As a preferred technical scheme of the invention: the diameter of the nanocellulose is preferably 2-50 nm, most preferably 2-20 nm.
As a preferred technical scheme of the invention: a crystallization area exists in the nanocellulose, and the surface of the nanocellulose is a cellulose molecular chain or a cellulose derivative molecular chain.
As a preferred technical scheme of the invention: the nanocellulose may be dispersed in water to form individual particles or fibrils or form a network structure through physical entanglement and non-covalent interactions.
As a preferred technical scheme of the invention: in the step S1, the weight part of agarose is preferably 4-6 parts; the weight part of the nanocellulose is preferably 0.1-1 part.
As a preferred technical scheme of the invention: in the step S2, the organic solvent in the oil phase is at least one of cyclohexane and liquid paraffin;
the emulsifier in the oil phase is at least one of span 85, span 80 and span 60.
As a preferred technical scheme of the invention: tween 80 is also included in the oil phase to adjust the HLB.
As a preferred technical scheme of the invention: in step S3, alkaline conditions are achieved by adding sodium hydroxide.
As a preferred technical scheme of the invention: in the step S3, the dosage of the epichlorohydrin is preferably 5-15% of the volume of the composite gel microsphere.
The second object of the invention is to provide an agarose-cellulose nanocomposite porous gel microsphere.
For this purpose, the above object of the present invention is achieved by the following technical solutions:
an agarose-cellulose nanocomposite porous gel microsphere prepared by the method for preparing the agarose-cellulose nanocomposite porous gel microsphere.
The invention can also adopt or combine the following technical proposal when adopting the technical proposal:
as a preferred technical scheme of the invention: the mass of the nanocellulose contained in the agarose-cellulose nanocomposite porous gel microsphere accounts for 0.1-200% of the mass of agarose.

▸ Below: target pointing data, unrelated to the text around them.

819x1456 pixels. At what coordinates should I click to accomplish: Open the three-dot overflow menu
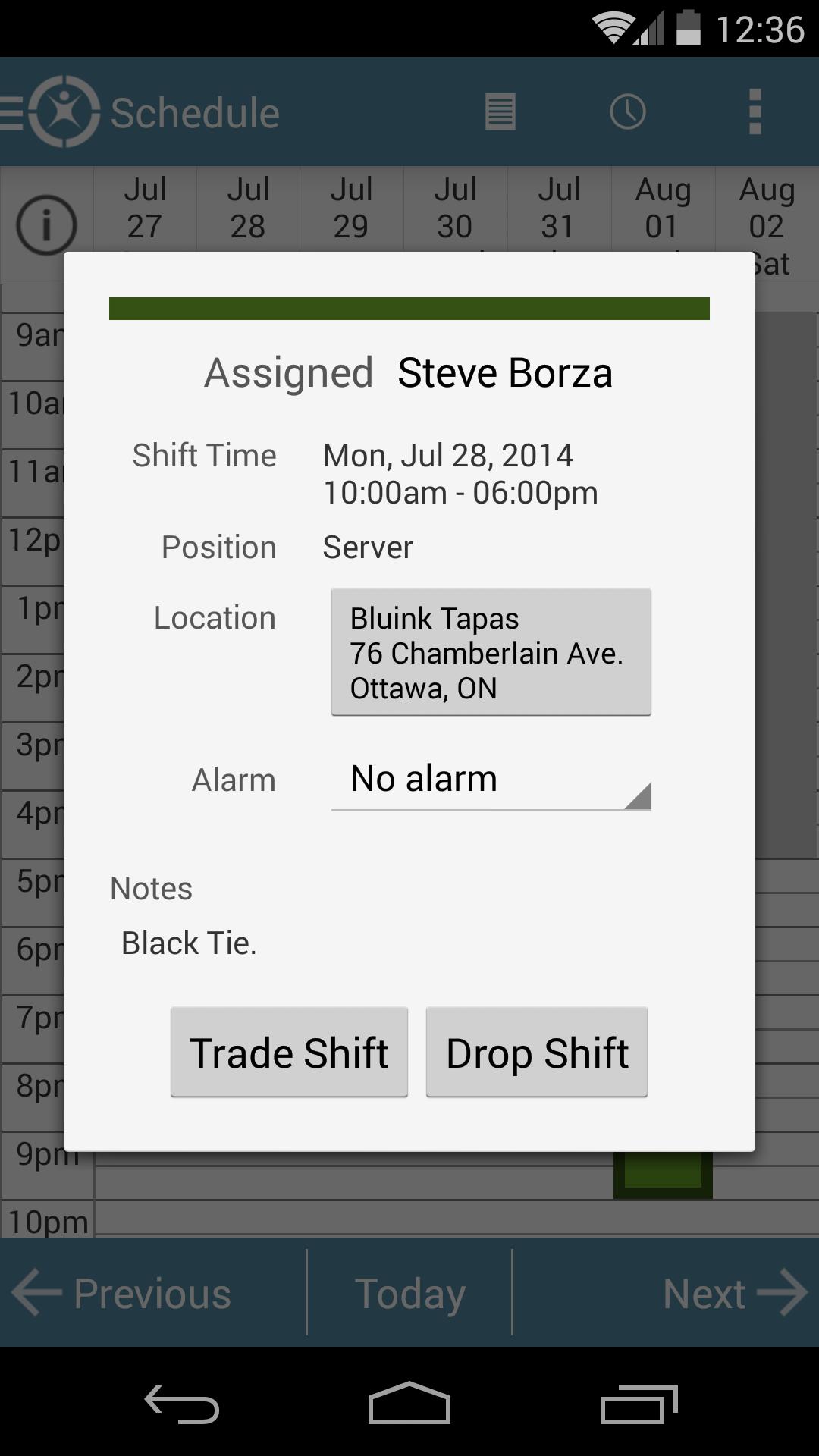click(x=755, y=112)
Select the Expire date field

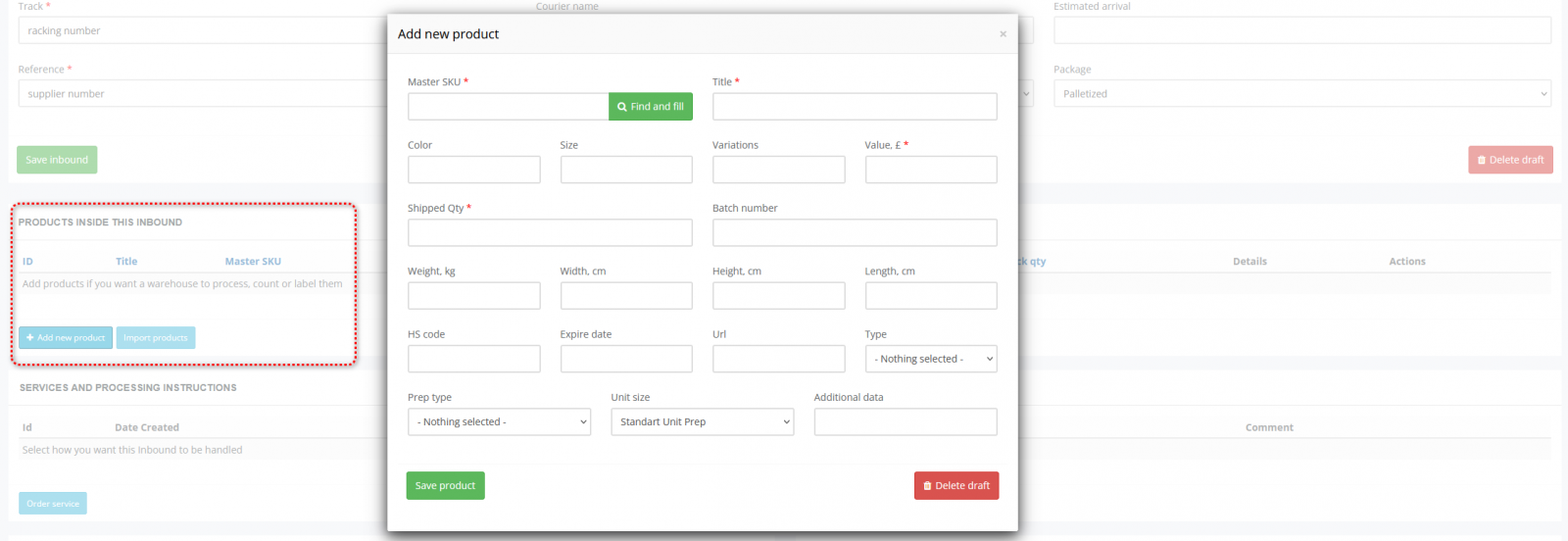(625, 359)
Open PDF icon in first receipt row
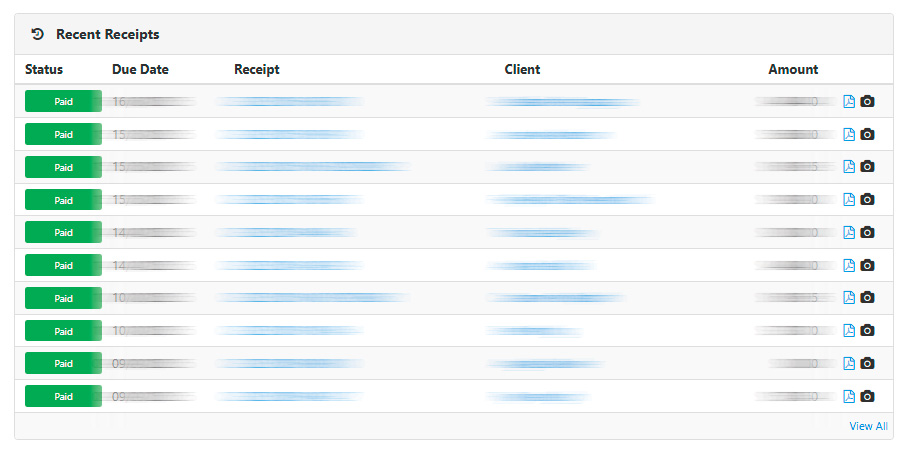911x458 pixels. point(849,101)
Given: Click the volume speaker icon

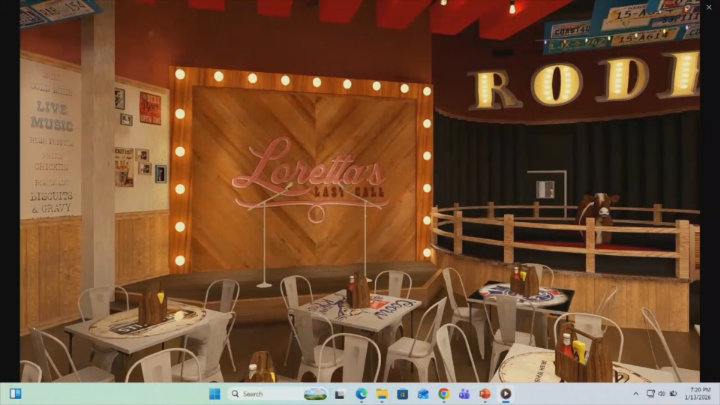Looking at the screenshot, I should pyautogui.click(x=662, y=394).
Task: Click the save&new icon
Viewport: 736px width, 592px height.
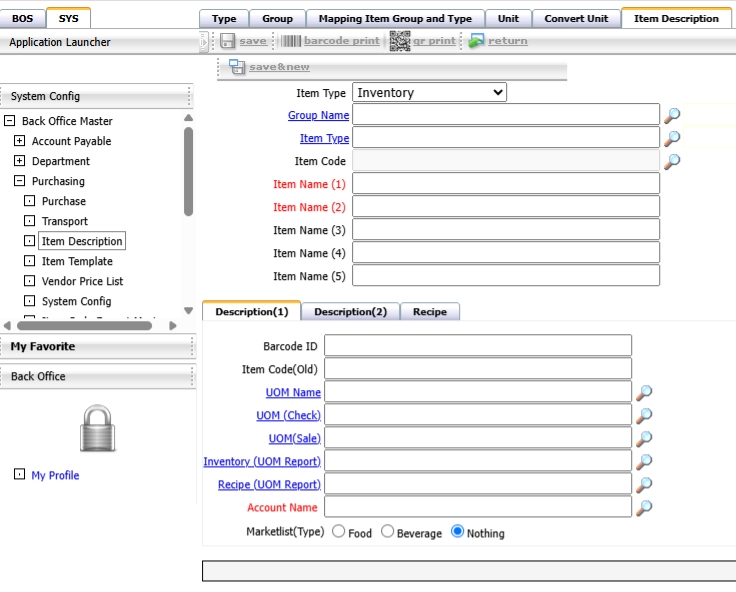Action: click(x=237, y=67)
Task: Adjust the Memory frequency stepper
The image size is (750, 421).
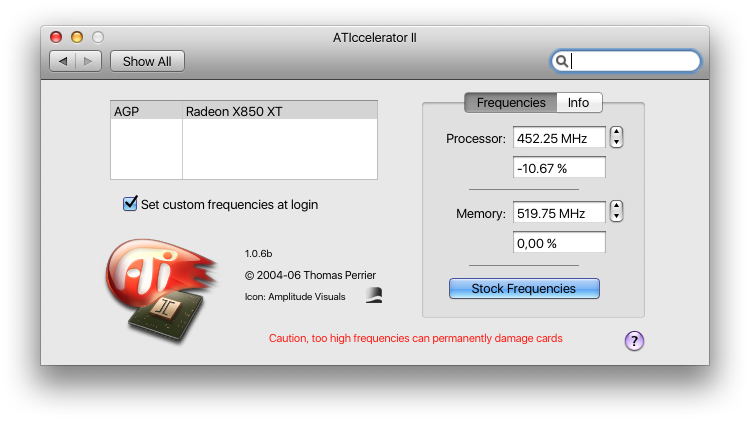Action: pos(616,212)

As a preferred technical scheme of the invention: the mass of the nanocellulose contained in the agarose-cellulose nanocomposite porous gel microsphere is preferably 1 to 50% of the mass of agarose, and most preferably 1 to 20%.
As a preferred technical scheme of the invention: the agarose-cellulose nano-composite porous gel microsphere is spherical or approximately spherical, and the diameter is 20-300 mu m.
As a preferred technical scheme of the invention: the diameter of the agarose-cellulose nano-composite porous gel microsphere is preferably 50-150 mu m.
As a preferred technical scheme of the invention: the agarose-cellulose nanocomposite porous gel microsphere comprises an independent agarose network and also comprises a semi-interpenetrating network or a double-network structure formed by nanocellulose and agarose.
As a preferred technical scheme of the invention: chemical cross-linking exists between the nanocellulose, chemical cross-linking exists between the agarose, and at the same time, chemical cross-linking also exists between the nanocellulose and the agarose.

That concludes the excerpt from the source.